Inside the source code on github, the function.ref file describes M_pow_mod, which is exactly what I'm looking for, but when I search the rest of the source code I can't find it mentioned anywhere else. This does look unusual, in that it uses the parameters as (exponent,base,modulus) instead of the normal (base,exponent,modulus)
It can be found in mapm_pwr3.c as m_apm_powmod(). It was not in the C++ wrapper either.
I have added support for it and added a $powmod() identifier that calls this function. Your script completes in half the time when using it.
I also implemented your $bf_modpow() identifier in C.

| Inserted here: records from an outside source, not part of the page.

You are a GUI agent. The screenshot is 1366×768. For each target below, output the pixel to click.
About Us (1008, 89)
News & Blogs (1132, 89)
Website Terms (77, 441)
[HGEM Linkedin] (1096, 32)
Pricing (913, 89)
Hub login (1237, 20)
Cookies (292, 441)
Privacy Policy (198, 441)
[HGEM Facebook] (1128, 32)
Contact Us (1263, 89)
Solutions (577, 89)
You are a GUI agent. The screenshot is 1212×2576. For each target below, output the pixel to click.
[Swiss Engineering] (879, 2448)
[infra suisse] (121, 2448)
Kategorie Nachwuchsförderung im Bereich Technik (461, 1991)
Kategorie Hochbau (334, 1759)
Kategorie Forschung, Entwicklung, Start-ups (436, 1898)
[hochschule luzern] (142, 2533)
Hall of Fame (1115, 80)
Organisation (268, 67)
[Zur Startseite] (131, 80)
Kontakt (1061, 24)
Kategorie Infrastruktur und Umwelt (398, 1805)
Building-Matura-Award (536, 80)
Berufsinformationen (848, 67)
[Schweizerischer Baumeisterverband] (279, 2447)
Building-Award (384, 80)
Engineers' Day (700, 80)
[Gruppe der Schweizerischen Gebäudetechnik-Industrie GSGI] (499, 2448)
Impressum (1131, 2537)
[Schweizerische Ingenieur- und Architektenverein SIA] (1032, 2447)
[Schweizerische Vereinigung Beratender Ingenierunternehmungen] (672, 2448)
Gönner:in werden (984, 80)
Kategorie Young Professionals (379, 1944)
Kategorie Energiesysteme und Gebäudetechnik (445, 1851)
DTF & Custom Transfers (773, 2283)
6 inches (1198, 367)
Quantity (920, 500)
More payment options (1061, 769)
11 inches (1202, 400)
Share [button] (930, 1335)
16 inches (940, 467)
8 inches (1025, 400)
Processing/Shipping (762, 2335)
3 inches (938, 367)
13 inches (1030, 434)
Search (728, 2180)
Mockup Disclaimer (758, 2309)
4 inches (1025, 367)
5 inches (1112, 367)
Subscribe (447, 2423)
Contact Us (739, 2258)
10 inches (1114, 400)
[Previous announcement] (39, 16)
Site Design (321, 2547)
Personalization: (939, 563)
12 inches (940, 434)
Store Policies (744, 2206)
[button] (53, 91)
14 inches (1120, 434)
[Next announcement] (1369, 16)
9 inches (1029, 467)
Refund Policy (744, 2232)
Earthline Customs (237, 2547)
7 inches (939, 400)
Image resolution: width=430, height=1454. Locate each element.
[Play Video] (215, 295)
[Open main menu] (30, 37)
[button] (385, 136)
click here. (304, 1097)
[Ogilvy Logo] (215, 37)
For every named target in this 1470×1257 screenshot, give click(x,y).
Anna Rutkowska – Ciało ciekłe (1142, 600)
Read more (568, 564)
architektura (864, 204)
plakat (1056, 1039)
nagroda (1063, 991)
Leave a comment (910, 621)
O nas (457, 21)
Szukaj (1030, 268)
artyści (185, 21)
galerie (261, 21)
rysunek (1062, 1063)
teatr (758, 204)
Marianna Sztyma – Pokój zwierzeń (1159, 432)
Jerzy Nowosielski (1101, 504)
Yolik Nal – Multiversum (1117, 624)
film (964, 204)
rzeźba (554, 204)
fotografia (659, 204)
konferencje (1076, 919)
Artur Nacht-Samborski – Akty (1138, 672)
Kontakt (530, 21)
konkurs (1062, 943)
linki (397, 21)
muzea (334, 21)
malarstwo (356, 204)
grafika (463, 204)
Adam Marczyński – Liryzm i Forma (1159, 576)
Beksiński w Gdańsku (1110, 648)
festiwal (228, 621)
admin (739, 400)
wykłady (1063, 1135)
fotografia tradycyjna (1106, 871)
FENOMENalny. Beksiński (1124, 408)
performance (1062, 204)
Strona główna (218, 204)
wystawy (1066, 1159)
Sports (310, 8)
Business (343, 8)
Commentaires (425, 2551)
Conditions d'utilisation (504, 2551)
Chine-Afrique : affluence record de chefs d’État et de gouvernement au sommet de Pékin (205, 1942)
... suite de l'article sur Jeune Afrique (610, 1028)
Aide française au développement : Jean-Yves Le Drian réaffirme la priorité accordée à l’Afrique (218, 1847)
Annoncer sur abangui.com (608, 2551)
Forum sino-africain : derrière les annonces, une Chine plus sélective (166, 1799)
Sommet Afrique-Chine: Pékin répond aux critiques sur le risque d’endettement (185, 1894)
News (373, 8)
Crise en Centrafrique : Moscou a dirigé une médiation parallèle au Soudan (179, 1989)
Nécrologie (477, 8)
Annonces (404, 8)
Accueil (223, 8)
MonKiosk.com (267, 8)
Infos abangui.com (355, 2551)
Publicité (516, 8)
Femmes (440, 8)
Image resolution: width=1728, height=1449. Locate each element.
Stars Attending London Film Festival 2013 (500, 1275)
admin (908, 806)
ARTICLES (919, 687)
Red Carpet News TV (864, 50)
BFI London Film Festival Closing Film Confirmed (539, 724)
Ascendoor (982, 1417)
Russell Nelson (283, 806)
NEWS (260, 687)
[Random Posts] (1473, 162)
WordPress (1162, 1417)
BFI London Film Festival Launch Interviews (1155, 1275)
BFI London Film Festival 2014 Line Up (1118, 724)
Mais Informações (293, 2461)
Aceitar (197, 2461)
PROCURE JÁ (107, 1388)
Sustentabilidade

My development computer is about ten years old, so it is pretty slow. When I run your script with the following, the timings are:
$bf_modpow(): 2048 -> 7.4s, 4096 -> 57s
m_apm_powmod(): 2048 -> 3.7s, 4096 -> 29s
$bf_modpow() in C: 2048 -> 2.9s, 4096 -> 23s
All methods return the same results.
So the $bf_modpow() in C is faster than the m_apm_powmod() function. However, there seems to be more going on in m_apm_powmod() but I cannot tell which implementation is better in terms of edge cases, etc.
Let me know which one you want $powmod() to use.
Update: I am going to go with the faster implementation for the next beta and we can see how it works out.